Work task: Write out, word for word, the first line of the data below and every line after it through the one containing "Follow もっと詳しく link in AxiTrader row".

Records to process:
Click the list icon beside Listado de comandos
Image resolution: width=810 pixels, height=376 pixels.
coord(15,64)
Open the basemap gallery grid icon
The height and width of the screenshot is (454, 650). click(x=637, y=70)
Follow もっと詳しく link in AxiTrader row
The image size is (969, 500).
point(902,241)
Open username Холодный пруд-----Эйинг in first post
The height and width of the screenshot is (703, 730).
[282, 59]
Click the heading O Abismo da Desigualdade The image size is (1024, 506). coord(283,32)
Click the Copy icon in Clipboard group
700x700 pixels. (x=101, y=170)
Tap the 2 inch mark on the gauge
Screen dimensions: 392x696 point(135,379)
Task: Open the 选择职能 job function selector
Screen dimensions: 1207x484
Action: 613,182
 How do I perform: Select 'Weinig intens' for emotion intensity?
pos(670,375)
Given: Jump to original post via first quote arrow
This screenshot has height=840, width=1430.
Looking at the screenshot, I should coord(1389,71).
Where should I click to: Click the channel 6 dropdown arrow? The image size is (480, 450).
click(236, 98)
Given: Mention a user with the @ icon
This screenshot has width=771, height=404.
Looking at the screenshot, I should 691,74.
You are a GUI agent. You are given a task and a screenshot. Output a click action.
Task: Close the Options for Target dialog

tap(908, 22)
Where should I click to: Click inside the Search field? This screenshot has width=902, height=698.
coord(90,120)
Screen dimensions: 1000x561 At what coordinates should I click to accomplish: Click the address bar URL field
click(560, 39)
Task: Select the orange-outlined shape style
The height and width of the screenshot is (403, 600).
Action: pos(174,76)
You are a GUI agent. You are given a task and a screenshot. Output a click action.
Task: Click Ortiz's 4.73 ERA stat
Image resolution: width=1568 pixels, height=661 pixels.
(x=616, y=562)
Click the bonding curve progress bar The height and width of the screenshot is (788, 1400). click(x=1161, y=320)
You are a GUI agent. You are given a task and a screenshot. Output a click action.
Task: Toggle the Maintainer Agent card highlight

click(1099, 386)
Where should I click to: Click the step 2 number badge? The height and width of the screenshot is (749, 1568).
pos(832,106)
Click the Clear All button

Answer box:
Click the list icon beside Listado de comandos
Image resolution: width=810 pixels, height=376 pixels.
coord(15,64)
Open the basemap gallery grid icon
The height and width of the screenshot is (454, 650). click(x=637, y=70)
Follow もっと詳しく link in AxiTrader row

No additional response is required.